Makan Nasi Bungkus sebelum Rapat Redaksi

Daoed Joesoef menganggap kebijakan normalisasi kampus semasa dirinya menjadi menteri dulu disalahpahami. Pada usia senjanya masih menelurkan novel setebal lebih dari 400 halaman.

FERLYNDA PUTRI, Jakarta

BAMBANG Pharmasetiawan masih ingat betul perjumpaan tak sengaja itu. Di salah sudut Pasar Raya Jakarta itu, seorang mantan tokoh mahasiswa menghampirinya.

’’Dia tahu kalau saya menantu Pak Daoed (Joesoef).

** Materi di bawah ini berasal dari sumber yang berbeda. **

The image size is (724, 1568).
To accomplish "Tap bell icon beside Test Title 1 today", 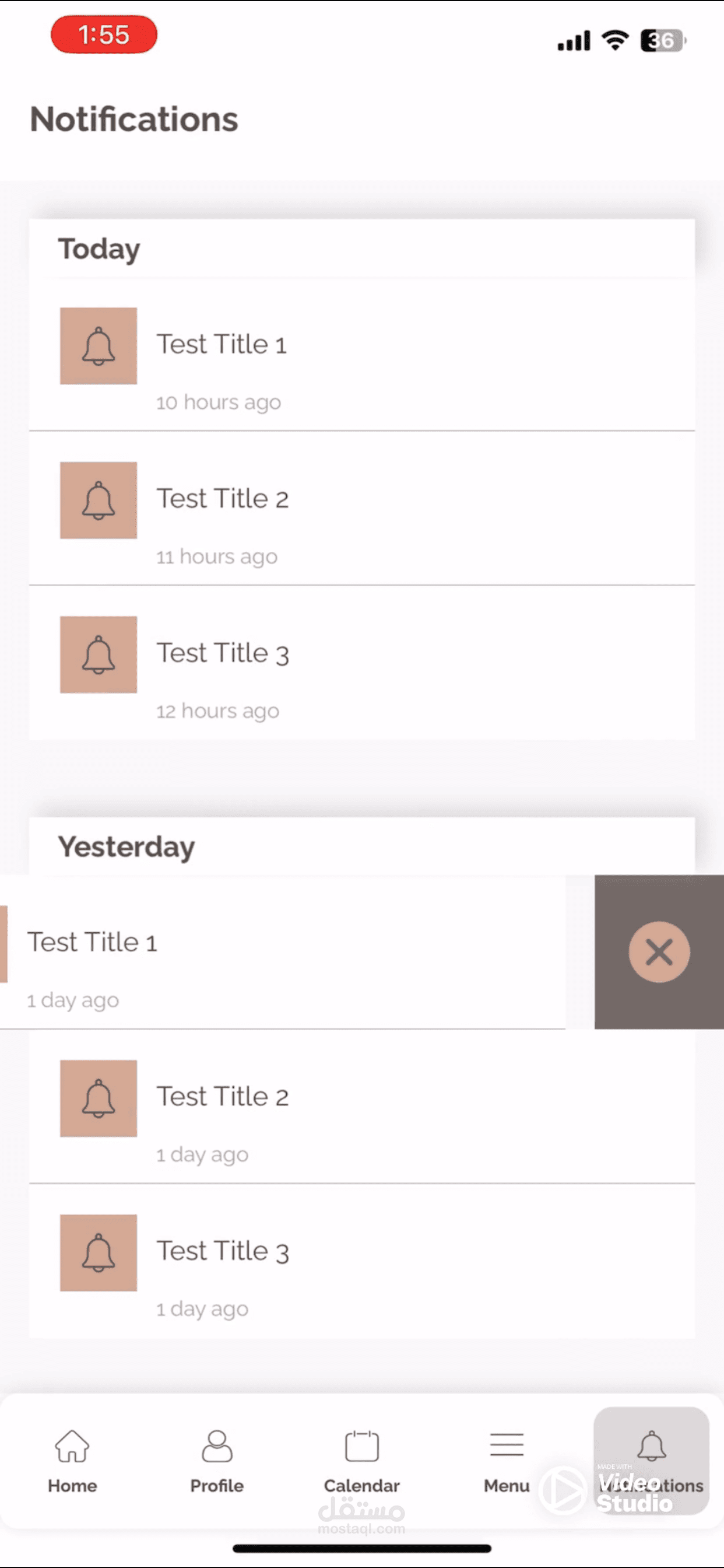I will point(99,346).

Kepada saya dia bilang, kebijakan bapak puluhan tahun silam itu benar,’’ kata Bambang kepada Jawa Pos (Jabar Ekspres Group) kemarin (24/1).

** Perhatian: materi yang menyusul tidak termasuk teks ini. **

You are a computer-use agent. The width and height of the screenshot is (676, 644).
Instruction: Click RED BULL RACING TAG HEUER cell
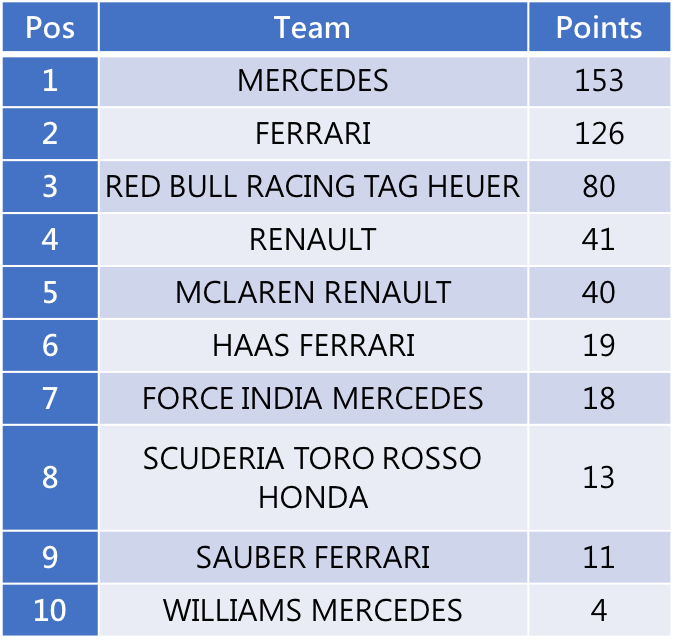(x=313, y=187)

Mata Bambang tiba-tiba merah selepas menceritakan peristiwa di Pasar Raya sekian tahun silam tersebut. Suaranya pun parau. Air matanya mengumpul meski dia berusaha keras tidak menangis. Ingatan itu kembali menghampiri Bambang pada hari ketika mertuanya dimakamkan.

Menteri pendidikan dan kebudayaan era 1978–1982 itu meninggal di usia 91 tahun pada Selasa (23/1) pukul 23.55 di RS Medistra, Jakarta, karena penyakit jantung.

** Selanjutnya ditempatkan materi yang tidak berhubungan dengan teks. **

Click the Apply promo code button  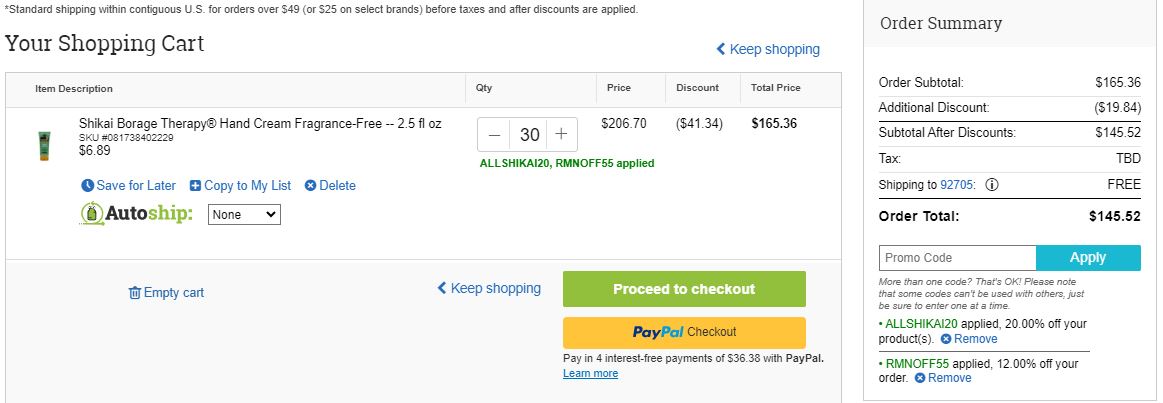(x=1088, y=258)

Pria kelahiran Brastagi, Sumatera Utara, tersebut memang telah lama menderita penyakit jantung. Keluarga menyatakan, sejak Daoed berusia 73 tahun, sudah dipasang ring di jantungnya.

Kebijakan yang dimaksud Bambang tadi adalah NKK/BKK (Normalisasi Kehidupan Kampus/Badan Koordinasi Kemahasiswaan). Banyak pihak yang menuding kebijakan itu dimaksudkan mengebiri kebebasan mahasiswa karena dilarang berpolitik.

Ketika itu, bara peristiwa Malari memang masih terasa. Empat tahun sebelum penerapan NKK/BKK, persisnya 15 Januari 1974, terjadi demonstrasi mahasiswa yang diakhiri kerusuhan sosial. Mundur delapan tahun sebelumnya, mahasiswa juga turut berperan dalam runtuhnya Orde Lama.

Tapi, dalam banyak kesempatan, Daoed membantah tudingan tersebut. Sebagaimana diulangi Bambang kemarin, NKK/BKK sejatinya merupakan kebijakan yang menempatkan kampus sebagai pusat keilmuan.

’’Mempelajari politik sebagai ilmu boleh, tapi bukan sebagai politik praktis,’’ tuturnya.

Bambang dulu pun tidak mengerti apa yang dimaksud mertuanya yang pernah menjadi kepala Departemen Ekonomi Fakultas Ekonomi Universitas Indonesia (1962–1965) tersebut. Hingga akhirnya dia pun kerap berdiskusi dengan Daoed.

’’Dari diskusi itu, saya menyimpulkan jika sosialisasi NKK/BKK ini belum dalam. Sehingga yang dipahami hanya itu saja,’’ jelasnya.

Jadi, lanjut Bambang, selama ini ada salah pengertian mengenai NKK/BKK. Seolah-olah politik sama sekali tidak boleh dipelajari di lingkungan kampus. Padahal, menurut Daoed, hanya politik praktis yang tidak boleh dicampuradukkan dengan keilmuan. Sebab, dikhawatirkan, dinamika akademisi kampus akan cenderung memihak sesuai dengan ideologi politik yang dianut.